* **Trecho selecionado**
——

Agenda 15/12/2011 às 09:44

A Lei Maria da Penha inovou ao prever a decretação da prisão preventiva, de ofício, pelo Juiz, ainda na fase de inquérito policial. Mas tal previsão é possível em nosso ordenamento jurídico?

Sem dúvida, a lei nº 11.340/2006, conhecida como Lei Maria da Penha, expressa o compromisso do Estado brasileiro no sentido de responder à problemática da violência contra a mulher no contexto familiar. Constitui, pois, verdadeiro despertar para a real vulnerabilidade vivenciada pela mulher no âmbito do núcleo familiar, numa situação de violência. É preciso compreender que a lei significa um movimento no sentido de questionar toda uma cultura fundamentada numa base discriminatória e patriarcal, a qual engendrou um núcleo familiar desigual, com o estabelecimento de papéis históricos, sendo reservado à mulher aquele secundário, o qual, em realidade nunca se justificou.

Mais que isso, a Lei Maria da Penha significa a inciativa do Estado brasileiro no sentido de dar cumprimento, de um lado, aos comandos constitucionais, sobretudo expressos no artigo 5º da Carta Política, que aponta a igualdade de todos perante a lei, assim como no artigo 226, § 8º, o qual impõe a assistência à família e a criação de mecanismos para coibir a violência no seio familiar; e de outro aos comandos convencionais, que obrigam os Estados signatários a adotar medidas para promover a proteção aos direitos humanos e expresso, entre outros, na Convenção sobre a Eliminação de Todas as Formas de Discriminação contra a Mulher e a Convenção de Belém do Pará. Ademais e em última análise, a lei Maria da Penha constitui o resultado da recomendação ao estado brasileiro, promovida pela Comissão Interamericana de Direitos Humanos. Simplificando, constitui uma lei legítima e que legitimamente se presta a assistir uma determinada parcela da sociedade que se encontra em situação de absoluta vulnerabilidade.

——

* **Entradas extraídas**
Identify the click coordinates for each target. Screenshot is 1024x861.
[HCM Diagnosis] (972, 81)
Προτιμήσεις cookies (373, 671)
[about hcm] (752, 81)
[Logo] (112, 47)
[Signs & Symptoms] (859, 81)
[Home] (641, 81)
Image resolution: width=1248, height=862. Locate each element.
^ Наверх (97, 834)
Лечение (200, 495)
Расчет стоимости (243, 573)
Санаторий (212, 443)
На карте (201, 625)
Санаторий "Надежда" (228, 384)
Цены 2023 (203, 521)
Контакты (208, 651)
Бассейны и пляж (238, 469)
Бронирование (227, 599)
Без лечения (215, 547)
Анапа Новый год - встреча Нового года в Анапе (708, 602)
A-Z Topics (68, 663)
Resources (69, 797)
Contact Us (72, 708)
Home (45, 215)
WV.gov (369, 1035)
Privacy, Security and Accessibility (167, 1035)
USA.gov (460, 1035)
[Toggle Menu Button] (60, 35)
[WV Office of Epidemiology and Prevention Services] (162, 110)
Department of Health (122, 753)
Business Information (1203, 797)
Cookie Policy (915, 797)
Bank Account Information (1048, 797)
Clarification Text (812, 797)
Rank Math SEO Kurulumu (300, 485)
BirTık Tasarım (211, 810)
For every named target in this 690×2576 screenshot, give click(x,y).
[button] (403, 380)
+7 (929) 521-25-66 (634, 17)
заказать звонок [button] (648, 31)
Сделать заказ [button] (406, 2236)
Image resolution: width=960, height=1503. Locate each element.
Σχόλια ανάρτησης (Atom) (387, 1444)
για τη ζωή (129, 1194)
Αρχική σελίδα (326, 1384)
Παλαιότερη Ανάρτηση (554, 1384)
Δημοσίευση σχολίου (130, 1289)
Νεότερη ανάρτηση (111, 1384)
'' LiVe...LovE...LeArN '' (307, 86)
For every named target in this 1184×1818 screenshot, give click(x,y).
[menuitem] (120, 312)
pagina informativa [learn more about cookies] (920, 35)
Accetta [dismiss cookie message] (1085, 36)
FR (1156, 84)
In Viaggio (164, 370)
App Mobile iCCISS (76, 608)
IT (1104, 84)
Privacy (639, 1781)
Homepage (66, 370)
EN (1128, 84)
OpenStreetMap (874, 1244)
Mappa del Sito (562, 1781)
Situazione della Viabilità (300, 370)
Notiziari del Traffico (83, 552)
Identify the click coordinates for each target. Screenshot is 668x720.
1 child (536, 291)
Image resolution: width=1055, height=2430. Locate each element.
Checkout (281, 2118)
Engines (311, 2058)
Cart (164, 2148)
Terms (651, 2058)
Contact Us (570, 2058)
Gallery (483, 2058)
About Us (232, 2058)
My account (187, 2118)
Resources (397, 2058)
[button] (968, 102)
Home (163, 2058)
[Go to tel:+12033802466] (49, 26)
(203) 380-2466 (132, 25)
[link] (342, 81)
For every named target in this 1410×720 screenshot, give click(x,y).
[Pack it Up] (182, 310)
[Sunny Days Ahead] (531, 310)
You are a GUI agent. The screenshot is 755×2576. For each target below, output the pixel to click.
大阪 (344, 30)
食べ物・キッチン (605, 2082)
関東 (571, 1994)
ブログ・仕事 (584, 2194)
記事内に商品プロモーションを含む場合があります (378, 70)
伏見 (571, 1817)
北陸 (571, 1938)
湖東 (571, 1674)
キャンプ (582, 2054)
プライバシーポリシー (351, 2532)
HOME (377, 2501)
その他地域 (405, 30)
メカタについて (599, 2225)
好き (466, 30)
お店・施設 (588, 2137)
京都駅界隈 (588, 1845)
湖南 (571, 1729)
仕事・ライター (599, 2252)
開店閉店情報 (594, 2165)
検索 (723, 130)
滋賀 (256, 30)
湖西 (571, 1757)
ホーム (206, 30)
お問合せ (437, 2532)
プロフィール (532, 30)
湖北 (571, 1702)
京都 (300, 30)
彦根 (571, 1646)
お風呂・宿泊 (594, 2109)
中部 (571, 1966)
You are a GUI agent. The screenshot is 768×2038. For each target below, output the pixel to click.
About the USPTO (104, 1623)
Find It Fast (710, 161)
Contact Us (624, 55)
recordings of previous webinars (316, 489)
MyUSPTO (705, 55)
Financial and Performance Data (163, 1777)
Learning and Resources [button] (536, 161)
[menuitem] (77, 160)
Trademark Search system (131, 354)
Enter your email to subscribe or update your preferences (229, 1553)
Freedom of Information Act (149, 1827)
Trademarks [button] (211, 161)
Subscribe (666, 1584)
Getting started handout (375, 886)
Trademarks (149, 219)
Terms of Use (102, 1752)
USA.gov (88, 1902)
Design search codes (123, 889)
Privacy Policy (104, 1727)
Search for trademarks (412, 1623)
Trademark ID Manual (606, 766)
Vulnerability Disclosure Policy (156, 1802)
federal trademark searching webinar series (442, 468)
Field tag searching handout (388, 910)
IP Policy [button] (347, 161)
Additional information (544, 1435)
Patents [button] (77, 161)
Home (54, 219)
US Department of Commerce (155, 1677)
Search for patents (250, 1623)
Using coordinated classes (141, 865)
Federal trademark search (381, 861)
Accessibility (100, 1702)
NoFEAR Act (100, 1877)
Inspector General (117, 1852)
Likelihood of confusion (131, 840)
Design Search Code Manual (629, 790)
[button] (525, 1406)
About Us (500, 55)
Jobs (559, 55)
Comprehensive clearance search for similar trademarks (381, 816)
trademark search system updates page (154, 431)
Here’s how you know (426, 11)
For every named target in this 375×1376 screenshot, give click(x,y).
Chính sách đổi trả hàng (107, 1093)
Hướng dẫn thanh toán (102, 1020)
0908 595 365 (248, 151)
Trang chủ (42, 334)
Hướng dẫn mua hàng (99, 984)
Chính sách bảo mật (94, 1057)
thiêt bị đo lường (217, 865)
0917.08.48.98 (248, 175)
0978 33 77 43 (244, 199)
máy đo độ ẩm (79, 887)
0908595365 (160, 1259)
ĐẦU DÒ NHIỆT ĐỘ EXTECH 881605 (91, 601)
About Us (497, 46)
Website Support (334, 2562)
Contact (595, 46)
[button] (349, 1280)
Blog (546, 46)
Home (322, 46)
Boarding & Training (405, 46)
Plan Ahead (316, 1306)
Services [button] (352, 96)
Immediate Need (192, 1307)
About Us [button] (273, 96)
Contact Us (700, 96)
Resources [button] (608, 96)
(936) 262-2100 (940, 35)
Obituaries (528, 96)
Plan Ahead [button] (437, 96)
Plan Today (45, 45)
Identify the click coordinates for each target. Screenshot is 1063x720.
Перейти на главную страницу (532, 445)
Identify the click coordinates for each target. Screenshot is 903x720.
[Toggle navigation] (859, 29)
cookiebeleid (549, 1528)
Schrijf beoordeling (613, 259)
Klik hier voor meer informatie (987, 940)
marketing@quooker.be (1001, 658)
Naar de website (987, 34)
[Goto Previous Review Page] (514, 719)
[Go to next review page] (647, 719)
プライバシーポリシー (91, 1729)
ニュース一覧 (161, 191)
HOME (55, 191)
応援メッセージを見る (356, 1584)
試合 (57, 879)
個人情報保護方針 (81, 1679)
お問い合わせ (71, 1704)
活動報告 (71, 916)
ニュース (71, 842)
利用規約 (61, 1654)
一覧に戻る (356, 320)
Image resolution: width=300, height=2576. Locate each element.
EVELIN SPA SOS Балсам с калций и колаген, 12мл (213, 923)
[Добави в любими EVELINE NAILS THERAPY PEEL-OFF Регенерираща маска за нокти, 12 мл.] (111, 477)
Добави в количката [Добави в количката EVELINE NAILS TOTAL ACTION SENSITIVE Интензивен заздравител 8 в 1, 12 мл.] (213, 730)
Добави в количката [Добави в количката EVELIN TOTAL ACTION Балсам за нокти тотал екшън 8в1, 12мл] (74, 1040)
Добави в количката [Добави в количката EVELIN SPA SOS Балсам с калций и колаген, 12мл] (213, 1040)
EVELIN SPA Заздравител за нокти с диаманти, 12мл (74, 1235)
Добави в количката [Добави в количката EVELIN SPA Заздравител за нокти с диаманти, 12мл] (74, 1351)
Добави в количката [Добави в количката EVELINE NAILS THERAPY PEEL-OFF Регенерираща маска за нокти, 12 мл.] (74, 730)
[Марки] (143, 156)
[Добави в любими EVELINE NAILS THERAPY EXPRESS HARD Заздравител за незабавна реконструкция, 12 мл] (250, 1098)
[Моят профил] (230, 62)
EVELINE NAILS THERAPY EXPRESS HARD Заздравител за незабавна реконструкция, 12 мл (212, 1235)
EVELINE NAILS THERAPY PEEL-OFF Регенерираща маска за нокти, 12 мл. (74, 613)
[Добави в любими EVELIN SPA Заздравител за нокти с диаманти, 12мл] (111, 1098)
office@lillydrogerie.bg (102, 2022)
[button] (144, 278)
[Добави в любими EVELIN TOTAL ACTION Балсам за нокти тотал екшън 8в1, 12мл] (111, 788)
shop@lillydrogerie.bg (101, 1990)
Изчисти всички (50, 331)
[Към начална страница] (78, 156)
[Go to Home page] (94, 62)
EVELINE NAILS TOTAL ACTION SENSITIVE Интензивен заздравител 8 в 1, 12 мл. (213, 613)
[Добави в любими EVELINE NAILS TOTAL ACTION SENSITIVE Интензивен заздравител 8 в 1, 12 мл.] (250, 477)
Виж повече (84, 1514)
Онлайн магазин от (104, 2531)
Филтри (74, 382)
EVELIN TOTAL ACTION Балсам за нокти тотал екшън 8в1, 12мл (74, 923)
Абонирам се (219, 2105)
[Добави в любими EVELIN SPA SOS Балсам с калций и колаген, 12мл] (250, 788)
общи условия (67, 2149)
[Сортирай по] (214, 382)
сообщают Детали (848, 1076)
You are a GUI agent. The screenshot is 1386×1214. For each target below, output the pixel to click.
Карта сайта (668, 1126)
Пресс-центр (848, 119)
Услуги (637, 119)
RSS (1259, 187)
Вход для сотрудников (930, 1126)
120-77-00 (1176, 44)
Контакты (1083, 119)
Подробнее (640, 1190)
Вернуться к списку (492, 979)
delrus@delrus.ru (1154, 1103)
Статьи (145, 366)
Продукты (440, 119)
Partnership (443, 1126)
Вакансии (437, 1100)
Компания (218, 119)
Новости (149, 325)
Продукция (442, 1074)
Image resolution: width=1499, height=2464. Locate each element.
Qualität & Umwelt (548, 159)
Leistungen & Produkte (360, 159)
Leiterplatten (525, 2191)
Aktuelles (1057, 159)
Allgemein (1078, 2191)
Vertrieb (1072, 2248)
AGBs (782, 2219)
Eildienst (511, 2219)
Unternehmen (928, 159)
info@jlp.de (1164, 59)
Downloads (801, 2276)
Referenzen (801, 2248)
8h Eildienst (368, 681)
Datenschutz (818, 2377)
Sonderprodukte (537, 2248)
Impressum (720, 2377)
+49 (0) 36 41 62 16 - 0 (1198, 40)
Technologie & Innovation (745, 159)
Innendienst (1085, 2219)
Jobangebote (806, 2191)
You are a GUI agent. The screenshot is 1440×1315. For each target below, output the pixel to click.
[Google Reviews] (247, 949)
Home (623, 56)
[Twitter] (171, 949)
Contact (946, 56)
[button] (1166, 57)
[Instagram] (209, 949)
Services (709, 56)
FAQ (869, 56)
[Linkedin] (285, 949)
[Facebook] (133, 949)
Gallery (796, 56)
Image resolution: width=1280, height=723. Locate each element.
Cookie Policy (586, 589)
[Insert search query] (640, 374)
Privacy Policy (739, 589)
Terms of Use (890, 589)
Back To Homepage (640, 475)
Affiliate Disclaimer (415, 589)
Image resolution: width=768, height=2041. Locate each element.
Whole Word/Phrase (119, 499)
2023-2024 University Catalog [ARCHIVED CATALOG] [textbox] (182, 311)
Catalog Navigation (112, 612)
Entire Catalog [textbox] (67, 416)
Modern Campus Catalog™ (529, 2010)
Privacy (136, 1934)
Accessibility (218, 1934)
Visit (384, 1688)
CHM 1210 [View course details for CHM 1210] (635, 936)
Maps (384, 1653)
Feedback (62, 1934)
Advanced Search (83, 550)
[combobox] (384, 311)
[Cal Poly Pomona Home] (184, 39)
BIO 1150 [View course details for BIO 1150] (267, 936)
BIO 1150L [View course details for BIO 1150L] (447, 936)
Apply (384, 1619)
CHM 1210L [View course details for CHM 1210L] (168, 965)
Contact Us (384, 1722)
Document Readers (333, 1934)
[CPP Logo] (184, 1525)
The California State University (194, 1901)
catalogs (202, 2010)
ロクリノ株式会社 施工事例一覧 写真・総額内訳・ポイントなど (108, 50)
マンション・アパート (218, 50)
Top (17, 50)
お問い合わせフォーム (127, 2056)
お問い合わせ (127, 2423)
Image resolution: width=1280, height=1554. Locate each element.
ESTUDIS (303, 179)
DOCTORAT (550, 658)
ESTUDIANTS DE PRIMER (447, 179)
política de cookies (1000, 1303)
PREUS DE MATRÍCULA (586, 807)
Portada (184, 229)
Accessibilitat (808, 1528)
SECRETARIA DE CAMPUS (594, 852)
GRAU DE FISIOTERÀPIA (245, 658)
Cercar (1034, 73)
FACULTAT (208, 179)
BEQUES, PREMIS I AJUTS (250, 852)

——

* **Tarefa curta 1**
Qual é o número da lei conhecida como Lei Maria da Penha, segundo o trecho sobre essa lei?
* **Tarefa curta 2**
Copie sem alterações a parte do trecho sobre a Lei Maria da Penha que começa nas palavras "A Lei Maria da Penha inovou" e termina depois de "nosso ordenamento jurídico?".

* **Resposta do exercício 1**
Lei nº 11.340/2006.

* **Resposta do exercício 2**
A Lei Maria da Penha inovou ao prever a decretação da prisão preventiva, de ofício, pelo Juiz, ainda na fase de inquérito policial. Mas tal previsão é possível em nosso ordenamento jurídico?